→ Exercise text
==*==
The upstream migration of female pallid sturgeon PLS09-011 continued on April 18th and 19th (see previous posts Going, going…).  However, she disappeared for the next few days until being located more than 50 miles downriver from her previous location on April 25(fig. 1). 

Figure 1: Telemetry locations of female pallid sturgeon PLS09-011 from March 1 to April 27, 2012.


On April 26, she moved upstream approximately one mile.  To the surprise of researchers, she began moving up and down an outside bend revetment (large rock used to stabilize the river bank), which is behavior indicative of spawning.  Biologists Justin Haas, Brian Hoffman, Ryan Ruskamp and Erik Prenosil from the Nebraska Game and Parks Commission were able to maintain contact with PLS09-011 throughout the day, until about 3am the following morning. They recorded her movements as often as every fifteen minutes.
==*==
→ Extracted records
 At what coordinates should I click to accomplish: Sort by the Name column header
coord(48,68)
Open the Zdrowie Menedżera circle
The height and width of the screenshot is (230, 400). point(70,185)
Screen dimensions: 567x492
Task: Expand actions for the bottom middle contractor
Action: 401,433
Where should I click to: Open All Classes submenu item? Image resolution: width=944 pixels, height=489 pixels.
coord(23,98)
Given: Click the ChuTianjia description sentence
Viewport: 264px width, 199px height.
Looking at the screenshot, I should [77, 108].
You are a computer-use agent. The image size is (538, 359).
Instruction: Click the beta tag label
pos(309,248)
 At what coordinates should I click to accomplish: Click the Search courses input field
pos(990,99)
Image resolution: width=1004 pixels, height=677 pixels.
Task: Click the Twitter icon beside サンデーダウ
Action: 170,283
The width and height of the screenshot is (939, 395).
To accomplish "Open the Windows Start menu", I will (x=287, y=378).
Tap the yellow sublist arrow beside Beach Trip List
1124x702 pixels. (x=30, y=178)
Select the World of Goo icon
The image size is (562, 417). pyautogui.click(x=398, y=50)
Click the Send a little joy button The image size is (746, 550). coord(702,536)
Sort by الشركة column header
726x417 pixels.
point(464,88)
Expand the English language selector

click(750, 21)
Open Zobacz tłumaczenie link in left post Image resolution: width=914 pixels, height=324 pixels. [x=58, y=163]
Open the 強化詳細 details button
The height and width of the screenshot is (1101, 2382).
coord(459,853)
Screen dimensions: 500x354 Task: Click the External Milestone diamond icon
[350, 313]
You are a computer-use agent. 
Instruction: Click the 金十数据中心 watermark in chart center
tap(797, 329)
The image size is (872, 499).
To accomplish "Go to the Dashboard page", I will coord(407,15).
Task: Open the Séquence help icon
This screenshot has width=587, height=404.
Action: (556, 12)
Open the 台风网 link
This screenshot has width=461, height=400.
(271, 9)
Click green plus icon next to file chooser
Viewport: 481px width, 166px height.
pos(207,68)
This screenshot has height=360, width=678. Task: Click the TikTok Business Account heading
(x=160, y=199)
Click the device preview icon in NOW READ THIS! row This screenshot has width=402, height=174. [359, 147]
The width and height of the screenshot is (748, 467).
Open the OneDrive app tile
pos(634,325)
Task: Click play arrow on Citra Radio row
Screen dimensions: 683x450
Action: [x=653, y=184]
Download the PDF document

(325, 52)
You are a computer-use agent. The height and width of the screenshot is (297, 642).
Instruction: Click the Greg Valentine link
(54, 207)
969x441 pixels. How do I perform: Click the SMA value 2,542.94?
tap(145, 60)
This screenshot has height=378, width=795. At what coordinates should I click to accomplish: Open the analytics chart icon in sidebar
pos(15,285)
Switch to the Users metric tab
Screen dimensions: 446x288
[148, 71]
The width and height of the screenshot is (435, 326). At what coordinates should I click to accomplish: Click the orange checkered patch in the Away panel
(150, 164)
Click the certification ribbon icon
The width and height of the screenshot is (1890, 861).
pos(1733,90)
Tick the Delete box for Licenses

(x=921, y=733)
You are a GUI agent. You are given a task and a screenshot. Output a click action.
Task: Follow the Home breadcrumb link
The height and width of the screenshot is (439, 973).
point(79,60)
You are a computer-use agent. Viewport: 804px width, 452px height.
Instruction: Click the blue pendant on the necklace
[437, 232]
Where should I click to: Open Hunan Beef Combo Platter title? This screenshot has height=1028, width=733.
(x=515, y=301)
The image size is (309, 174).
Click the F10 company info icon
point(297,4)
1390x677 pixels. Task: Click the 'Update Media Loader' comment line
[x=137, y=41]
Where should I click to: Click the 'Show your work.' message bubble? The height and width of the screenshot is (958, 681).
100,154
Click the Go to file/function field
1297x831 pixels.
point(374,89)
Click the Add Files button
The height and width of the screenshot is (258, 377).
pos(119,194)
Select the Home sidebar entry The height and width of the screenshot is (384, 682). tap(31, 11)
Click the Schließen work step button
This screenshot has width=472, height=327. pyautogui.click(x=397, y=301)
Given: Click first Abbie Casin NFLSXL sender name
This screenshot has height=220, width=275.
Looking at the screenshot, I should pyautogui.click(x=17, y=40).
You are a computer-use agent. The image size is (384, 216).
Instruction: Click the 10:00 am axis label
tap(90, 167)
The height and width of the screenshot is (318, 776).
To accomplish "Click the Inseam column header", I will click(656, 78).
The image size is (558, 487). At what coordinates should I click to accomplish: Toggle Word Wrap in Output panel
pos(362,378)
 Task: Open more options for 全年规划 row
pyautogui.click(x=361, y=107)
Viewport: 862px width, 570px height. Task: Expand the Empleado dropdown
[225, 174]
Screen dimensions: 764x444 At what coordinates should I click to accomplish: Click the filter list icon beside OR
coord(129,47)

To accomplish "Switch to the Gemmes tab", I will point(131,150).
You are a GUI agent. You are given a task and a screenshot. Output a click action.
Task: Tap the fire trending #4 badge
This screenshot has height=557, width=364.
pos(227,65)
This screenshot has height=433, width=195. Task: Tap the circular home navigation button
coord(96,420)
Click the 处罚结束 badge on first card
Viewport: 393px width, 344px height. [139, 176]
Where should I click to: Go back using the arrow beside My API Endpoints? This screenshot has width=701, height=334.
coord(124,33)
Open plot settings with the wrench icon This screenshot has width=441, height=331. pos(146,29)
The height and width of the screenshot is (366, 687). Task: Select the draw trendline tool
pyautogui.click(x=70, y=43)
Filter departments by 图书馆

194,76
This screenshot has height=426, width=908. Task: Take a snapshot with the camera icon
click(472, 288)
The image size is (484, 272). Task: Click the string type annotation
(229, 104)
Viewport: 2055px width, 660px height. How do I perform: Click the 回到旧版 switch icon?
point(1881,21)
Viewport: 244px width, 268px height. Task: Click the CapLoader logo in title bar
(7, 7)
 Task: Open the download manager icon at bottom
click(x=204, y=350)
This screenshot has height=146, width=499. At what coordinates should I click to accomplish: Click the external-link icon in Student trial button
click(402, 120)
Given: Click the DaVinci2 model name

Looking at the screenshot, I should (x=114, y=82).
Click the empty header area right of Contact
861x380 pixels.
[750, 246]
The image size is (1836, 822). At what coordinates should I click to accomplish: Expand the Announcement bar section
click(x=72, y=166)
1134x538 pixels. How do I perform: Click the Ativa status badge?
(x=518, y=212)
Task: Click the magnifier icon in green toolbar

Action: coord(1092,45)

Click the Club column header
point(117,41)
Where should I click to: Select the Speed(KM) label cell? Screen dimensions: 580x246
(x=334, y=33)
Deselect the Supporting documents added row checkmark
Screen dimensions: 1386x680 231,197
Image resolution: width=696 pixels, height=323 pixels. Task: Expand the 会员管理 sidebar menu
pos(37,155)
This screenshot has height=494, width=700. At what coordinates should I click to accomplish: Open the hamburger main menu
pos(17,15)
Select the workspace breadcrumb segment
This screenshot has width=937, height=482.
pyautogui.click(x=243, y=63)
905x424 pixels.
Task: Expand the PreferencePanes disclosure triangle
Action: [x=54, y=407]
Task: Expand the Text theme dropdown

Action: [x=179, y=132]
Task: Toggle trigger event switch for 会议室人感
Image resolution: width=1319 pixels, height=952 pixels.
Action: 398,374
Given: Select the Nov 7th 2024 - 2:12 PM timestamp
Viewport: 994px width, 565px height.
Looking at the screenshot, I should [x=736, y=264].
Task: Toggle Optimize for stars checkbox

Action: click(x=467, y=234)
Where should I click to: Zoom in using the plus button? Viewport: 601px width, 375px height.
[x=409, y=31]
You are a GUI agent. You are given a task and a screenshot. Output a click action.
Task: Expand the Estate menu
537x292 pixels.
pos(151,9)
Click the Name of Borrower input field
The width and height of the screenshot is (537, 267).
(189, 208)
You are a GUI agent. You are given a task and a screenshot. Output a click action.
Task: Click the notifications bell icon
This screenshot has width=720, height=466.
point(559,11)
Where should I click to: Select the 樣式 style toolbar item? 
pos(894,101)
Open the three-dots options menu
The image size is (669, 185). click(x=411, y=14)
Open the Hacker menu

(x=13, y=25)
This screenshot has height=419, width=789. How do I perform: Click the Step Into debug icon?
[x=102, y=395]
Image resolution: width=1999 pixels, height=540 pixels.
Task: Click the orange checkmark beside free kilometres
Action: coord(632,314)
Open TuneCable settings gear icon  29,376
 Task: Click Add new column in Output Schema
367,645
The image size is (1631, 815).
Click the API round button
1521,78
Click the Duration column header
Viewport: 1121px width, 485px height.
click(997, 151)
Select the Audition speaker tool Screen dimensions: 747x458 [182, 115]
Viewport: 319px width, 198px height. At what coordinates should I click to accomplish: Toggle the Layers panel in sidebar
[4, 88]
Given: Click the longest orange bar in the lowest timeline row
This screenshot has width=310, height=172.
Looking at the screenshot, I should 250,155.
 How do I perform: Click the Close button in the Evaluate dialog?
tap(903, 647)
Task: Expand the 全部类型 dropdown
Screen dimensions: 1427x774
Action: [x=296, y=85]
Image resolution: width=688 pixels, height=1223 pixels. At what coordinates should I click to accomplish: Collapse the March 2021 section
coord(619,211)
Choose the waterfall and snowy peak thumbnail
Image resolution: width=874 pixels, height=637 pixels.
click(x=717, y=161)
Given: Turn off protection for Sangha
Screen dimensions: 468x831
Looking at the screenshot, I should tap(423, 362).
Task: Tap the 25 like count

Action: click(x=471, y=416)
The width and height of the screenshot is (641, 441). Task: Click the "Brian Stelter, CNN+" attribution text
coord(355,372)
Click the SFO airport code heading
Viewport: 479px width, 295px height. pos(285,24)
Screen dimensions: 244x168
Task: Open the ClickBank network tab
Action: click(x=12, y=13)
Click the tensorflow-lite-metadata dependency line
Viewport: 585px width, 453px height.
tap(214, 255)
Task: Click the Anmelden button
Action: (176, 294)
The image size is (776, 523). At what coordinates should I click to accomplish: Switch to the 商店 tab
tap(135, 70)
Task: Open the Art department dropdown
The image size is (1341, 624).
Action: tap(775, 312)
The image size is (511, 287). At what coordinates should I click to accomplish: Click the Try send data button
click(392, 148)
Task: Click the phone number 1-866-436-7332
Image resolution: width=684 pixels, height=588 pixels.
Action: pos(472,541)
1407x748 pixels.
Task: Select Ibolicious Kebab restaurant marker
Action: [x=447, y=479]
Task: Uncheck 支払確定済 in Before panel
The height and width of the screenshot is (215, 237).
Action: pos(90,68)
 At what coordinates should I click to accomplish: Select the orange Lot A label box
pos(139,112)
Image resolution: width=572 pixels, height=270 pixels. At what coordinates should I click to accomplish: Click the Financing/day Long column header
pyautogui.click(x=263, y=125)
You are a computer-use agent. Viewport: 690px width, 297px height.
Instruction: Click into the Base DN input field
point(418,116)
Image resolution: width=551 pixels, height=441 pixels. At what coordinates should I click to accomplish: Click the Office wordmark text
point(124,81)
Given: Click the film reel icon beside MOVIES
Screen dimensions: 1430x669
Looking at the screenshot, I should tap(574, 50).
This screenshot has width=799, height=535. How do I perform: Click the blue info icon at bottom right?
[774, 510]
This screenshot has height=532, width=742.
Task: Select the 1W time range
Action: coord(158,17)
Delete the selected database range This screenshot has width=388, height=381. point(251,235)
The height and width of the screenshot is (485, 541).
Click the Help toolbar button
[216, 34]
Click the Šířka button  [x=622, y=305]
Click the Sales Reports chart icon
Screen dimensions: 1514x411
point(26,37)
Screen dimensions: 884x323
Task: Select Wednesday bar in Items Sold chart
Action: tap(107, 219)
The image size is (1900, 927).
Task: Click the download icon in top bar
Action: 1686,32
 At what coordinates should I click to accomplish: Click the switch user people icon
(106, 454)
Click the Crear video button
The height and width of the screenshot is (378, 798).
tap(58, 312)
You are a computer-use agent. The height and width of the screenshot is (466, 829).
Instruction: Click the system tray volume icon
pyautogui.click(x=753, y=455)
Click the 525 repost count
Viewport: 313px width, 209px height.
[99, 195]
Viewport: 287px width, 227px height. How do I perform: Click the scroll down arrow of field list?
==*==
→ Required work
1. Answer these questions from the pallid sturgeon text above, one line each, marked as the questions are:
(a) On what date was PLS09-011 located more than 50 miles downriver from her previous location?
(b) How does the text define a revetment?
(c) How often did the biologists record her movements?
2. Decide whether each statement agrees with the pallid sturgeon text above. Answer yes or no, and quote the words of the text that decide it.
(a) On April 25, PLS09-011 was found more than 50 miles upriver from her previous location.
(b) On April 26, she moved upstream about one mile.
(c) The biologists who tracked her were from the Nebraska Game and Parks Commission.
3. Write the next few sentences of the pallid sturgeon text above, picking up after its last sentence.

→ Numbered answers
1.
(a) April 25.
(b) Large rock used to stabilize the river bank.
(c) As often as every fifteen minutes.

2.
(a) No: "located more than 50 miles downriver from her previous location on April 25"
(b) Yes: "On April 26, she moved upstream approximately one mile."
(c) Yes: "Biologists Justin Haas, Brian Hoffman, Ryan Ruskamp and Erik Prenosil from the Nebraska Game and Parks Commission"

3.
Around midday on April 27, PLS09-011 moved out into the main channel of the Missouri River.  Crews from USGS then braved gale force winds (fig. 2) and high waves to successfully recapture this very valuable fish.  Research biologists were able to determine that this female had spawned.  

Figure 2: Windspeed map from Intellicast.com on April 27, 2012.

Below is an image illustrating the weather conditions endured by tracking and recapture crews on April 27.  We certainly appreciate the dedication and tenacity of our devoted field crews! 

Figure 3: High winds cause waves to break over the bow of a USGS tracking vessel on April 27, 2012.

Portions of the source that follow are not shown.